La secuencia, reconstruida a partir de testimonios familiares y el informe policial, comenzó cuando cinco estudiantes lanzaron papel sobre los árboles de la vivienda de Hughes. Al escuchar el ruido, el docente salió con la intención de sorprenderlos. Al advertir su presencia, los jóvenes se subieron a dos vehículos y huyeron. Uno de esos automóviles arrolló a Hughes, que se resbaló y cayó sobre la calzada. Los ocupantes se detuvieron y prestaron primeros auxilios, pero el profesor falleció en el trayecto al hospital de la localidad.

La familia y la comunidad entregaron información a la prensa. La esposa del docente, Laura Hughes, también profesora en el mismo establecimiento, dijo que su marido quería sorprender a los estudiantes y pidió que no se castigue la vida de los jóvenes. "Esta es una tragedia terrible, y nuestra familia está decidida a evitar que ocurra otra tragedia que arruine la vida de estos estudiantes", declaró al New York Times.
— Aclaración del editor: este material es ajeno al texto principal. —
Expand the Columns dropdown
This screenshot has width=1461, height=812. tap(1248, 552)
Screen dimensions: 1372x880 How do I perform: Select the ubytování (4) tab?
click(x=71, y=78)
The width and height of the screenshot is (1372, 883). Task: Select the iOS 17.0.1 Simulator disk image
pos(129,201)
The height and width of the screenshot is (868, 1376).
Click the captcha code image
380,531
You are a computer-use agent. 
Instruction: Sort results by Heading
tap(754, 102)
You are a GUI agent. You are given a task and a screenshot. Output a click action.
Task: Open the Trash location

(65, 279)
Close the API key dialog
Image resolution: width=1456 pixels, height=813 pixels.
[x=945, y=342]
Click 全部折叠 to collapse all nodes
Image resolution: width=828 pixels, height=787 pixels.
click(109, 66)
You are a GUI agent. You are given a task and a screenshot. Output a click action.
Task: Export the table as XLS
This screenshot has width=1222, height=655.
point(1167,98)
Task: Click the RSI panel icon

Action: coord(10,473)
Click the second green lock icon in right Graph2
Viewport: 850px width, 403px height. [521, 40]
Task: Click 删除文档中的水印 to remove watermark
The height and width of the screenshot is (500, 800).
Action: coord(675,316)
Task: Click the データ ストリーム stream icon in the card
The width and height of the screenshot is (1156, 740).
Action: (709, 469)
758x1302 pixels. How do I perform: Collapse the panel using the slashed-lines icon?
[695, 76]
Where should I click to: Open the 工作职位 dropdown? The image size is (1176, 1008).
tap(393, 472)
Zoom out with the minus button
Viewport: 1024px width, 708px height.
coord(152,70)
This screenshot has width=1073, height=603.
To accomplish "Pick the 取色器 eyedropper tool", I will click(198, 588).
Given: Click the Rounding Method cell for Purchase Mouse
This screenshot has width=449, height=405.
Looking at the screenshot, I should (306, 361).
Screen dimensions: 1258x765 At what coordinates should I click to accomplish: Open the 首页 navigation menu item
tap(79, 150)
El conductor, identificado como Jayden Wallace, de 18 años, fue imputado por la Policía por homicidio vehicular, cargo formal que lo vincula al fallecimiento mientras avanza la investigación. Los otros cuatro estudiantes fueron detenidos y acusados de allanamiento de morada y arrojar basura en propiedad privada; posteriormente quedaron en libertad bajo fianza.

El caso abrió un debate en la comunidad escolar: miembros del vecindario instalaron un monumento frente al establecimiento donde impartía clases Hughes, en señal de duelo. Familias y colegas han señalado la necesidad de medidas preventivas frente a las bromas que cruzan límites entre estudiantes y adultos.

En términos procesales, la imputación por homicidio vehicular implica el inicio de un proceso penal en Estados Unidos; al tener 18 años, el conductor es tratado como adulto por el sistema penal estadounidense. Por ahora no se ha informado una fecha de audiencia ni detalles sobre posibles agravantes o atenuantes que evaluará la Fiscalía y la defensa. Los próximos pasos formales corresponderán a las diligencias judiciales y a la decisión de los fiscales sobre la calificación definitiva del caso.